L’individualisation des parcours de formation devient la norme, avec des dispositifs comme le CPF qui donnent plus d’autonomie aux salariés dans le choix de leurs formations.

La formation en situation de travail (FEST) gagne du terrain, permettant une meilleure articulation entre théorie et pratique.

Les soft skills (compétences comportementales) prennent une importance croissante dans les programmes de formation, en complément des compétences techniques.

La gestion prévisionnelle des emplois et des compétences (GPEC) s’impose comme un outil indispensable pour anticiper les besoins en formation et adapter les compétences aux évolutions du marché.

Face à ces évolutions, les entreprises devront adapter leur stratégie de formation pour rester compétitives et attractives.
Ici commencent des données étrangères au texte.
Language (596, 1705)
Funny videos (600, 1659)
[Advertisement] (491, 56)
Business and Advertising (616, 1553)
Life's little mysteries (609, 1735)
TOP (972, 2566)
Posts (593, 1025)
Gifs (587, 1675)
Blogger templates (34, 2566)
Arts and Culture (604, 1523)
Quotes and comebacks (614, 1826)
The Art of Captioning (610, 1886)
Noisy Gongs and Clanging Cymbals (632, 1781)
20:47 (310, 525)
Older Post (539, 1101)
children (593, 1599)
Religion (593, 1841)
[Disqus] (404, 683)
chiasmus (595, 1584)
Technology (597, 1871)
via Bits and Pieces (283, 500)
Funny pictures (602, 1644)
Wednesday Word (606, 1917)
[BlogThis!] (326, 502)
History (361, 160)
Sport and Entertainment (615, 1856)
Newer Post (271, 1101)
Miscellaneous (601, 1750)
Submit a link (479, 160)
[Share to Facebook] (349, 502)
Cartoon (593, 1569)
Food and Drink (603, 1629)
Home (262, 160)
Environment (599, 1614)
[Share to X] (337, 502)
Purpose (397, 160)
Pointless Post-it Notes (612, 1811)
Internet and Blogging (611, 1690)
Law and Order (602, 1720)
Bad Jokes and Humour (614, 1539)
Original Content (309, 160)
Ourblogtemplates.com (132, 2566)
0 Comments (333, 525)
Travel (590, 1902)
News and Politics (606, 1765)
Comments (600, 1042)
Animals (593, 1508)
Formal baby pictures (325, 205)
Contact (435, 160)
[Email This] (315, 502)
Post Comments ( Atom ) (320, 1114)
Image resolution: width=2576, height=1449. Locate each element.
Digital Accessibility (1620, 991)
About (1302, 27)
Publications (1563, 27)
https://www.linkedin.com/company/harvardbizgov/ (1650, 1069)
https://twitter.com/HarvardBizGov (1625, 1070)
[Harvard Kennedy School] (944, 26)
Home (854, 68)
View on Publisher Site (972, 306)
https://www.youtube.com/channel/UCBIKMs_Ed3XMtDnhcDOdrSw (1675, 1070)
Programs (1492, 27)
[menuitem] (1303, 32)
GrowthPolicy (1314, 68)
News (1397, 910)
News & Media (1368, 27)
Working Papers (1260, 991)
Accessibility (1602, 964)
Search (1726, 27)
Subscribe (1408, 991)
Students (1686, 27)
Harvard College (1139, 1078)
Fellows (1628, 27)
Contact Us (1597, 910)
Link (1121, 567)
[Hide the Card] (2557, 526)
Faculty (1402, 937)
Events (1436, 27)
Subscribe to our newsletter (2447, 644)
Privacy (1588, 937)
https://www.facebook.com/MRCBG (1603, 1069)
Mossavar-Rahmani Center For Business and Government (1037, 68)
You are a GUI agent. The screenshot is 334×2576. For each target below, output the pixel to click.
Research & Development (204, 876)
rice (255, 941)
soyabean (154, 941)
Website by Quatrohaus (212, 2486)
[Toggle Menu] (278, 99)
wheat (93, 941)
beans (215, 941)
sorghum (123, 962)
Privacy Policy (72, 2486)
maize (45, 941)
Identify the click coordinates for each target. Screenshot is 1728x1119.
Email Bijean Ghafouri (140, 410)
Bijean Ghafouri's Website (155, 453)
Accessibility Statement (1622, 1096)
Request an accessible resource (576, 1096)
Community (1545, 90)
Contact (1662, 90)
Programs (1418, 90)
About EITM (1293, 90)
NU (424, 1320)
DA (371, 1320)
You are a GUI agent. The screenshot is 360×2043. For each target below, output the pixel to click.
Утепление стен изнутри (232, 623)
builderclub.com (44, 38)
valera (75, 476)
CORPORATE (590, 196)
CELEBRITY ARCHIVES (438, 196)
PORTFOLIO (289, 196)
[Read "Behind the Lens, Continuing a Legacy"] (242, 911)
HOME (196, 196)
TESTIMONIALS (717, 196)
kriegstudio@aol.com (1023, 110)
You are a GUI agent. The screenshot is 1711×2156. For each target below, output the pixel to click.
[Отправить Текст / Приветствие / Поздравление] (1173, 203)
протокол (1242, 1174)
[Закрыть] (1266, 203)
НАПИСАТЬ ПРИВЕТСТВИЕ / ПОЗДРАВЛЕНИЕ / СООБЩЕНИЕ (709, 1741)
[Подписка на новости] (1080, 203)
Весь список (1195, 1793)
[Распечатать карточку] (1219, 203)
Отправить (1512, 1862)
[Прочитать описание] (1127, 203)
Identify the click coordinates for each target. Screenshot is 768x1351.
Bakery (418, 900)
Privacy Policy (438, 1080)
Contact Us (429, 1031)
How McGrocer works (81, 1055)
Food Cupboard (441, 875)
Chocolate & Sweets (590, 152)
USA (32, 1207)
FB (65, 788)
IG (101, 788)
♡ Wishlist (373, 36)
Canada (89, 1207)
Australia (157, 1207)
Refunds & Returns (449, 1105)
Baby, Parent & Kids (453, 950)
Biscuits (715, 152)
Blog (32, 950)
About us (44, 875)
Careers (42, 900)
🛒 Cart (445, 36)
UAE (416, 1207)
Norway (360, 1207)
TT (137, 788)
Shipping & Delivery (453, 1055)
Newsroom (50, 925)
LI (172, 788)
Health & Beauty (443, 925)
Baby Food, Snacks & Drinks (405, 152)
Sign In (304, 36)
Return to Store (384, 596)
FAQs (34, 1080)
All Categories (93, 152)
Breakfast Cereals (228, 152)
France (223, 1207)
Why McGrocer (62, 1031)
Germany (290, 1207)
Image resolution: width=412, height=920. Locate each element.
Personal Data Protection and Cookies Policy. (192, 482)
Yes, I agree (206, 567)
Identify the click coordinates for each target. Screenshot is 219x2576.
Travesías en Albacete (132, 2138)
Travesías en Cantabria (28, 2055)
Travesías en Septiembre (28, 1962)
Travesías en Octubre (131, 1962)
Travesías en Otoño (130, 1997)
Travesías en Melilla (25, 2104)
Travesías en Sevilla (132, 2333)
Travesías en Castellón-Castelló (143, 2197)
Cela implique de :

  • Repenser la formation comme un investissement stratégique
  • Développer une culture de l’apprentissage continu
  • Impliquer davantage les managers dans le développement des compétences de leurs équipes
  • Mettre en place des outils de mesure de l’efficacité des formations

En définitive, la formation professionnelle ne doit plus être perçue comme une simple obligation légale, mais comme un levier de performance et d’innovation pour l’entreprise. Les organisations qui sauront tirer parti de ces évolutions pour développer les compétences de leurs collaborateurs seront les mieux armées pour relever les défis de demain.